By Saurav Anand
For the first time in several years, the country’s power distribution utilities have reported a consolidated profit, marking a shift in a sector that has long struggled with structural inefficiencies and financial stress.
According to official data, power distribution companies and power departments together recorded a Profit After Tax (PAT) of ₹2,701 crore in 2024-25. The return to profitability comes after a loss of ₹25,553 crore in the previous financial year and a much deeper loss of ₹67,962 crore in 2013-14, when the financial position of distribution utilities was under severe strain following the unbundling and corporatisation of State Electricity Boards.
The distribution segment has historically been the weakest link in the power value chain, with high technical and commercial losses, delayed tariff revisions and mounting dues to power generators affecting the financial health of the entire sector. The positive PAT in FY25 is being seen as a turning point after years of persistent losses.

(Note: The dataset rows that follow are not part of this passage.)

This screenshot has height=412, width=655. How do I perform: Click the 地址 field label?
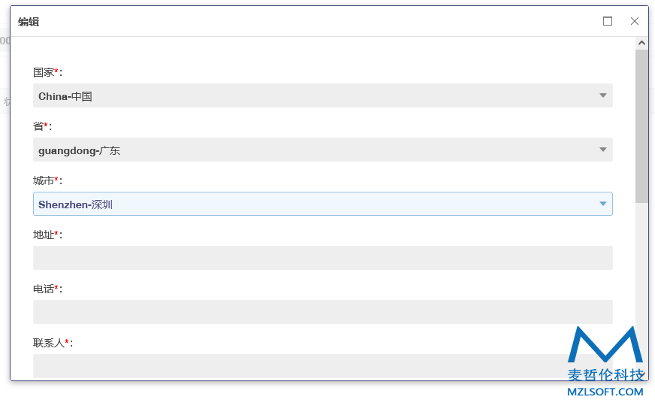[x=44, y=235]
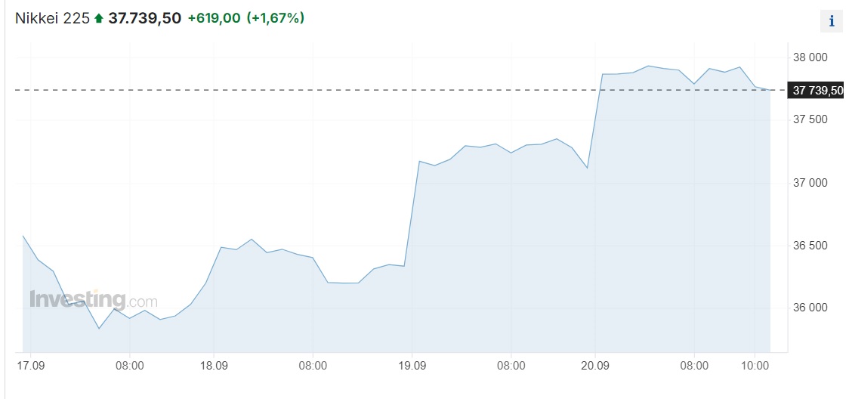Click the (+1,67%) percentage change
Viewport: 849px width, 399px height.
click(276, 18)
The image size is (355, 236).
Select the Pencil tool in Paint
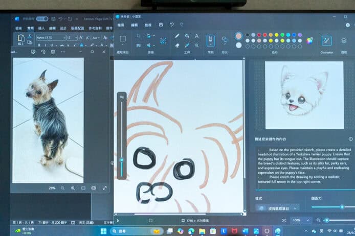point(178,36)
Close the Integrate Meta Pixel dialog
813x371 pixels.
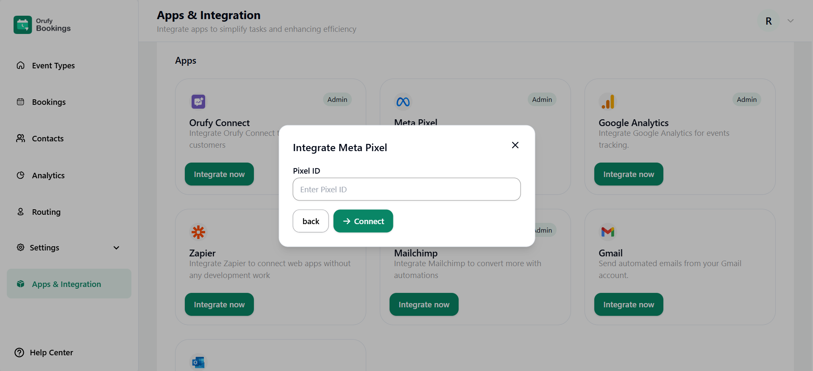(x=515, y=145)
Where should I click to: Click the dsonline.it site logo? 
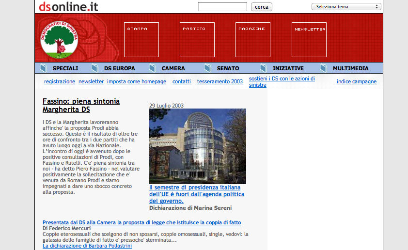click(x=68, y=6)
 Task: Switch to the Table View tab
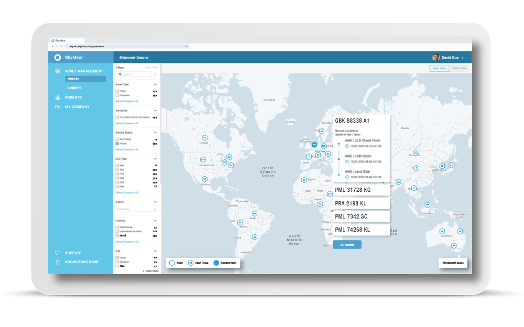tap(459, 68)
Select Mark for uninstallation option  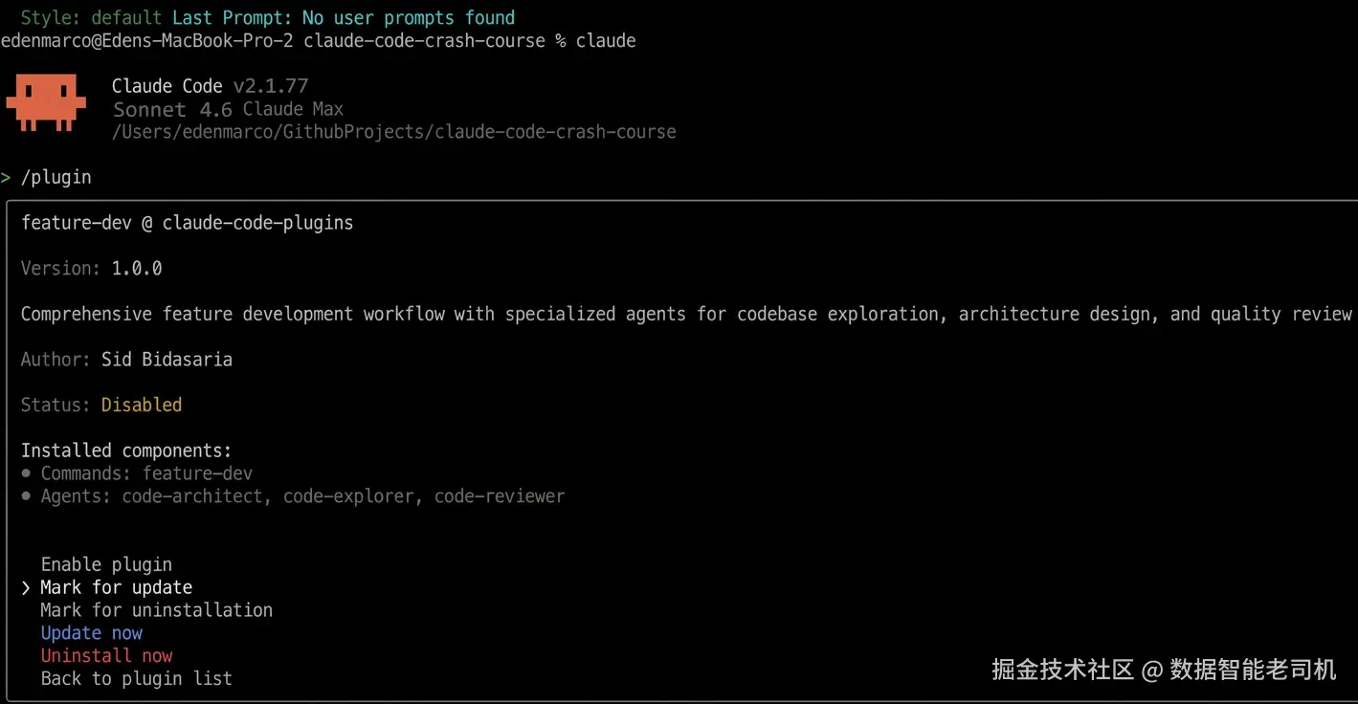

Union Power Minister Manohar Lal said the development marked a new phase for the distribution sector and reflected steps taken over the years to address long-standing concerns. He said the government remained committed to reforms so that the power sector could support India’s expanding economy and contribute to the country’s long-term development goals.
Policy Drivers
A series of policy and regulatory measures has been rolled out to improve the financial and operational performance of distribution utilities. These include the Revamped Distribution Sector Scheme, which focuses on infrastructure modernisation, loss reduction and accelerated deployment of smart meters. Additional prudential norms have linked access to finance for power utilities to the achievement of defined performance benchmarks, aimed at improving fiscal discipline.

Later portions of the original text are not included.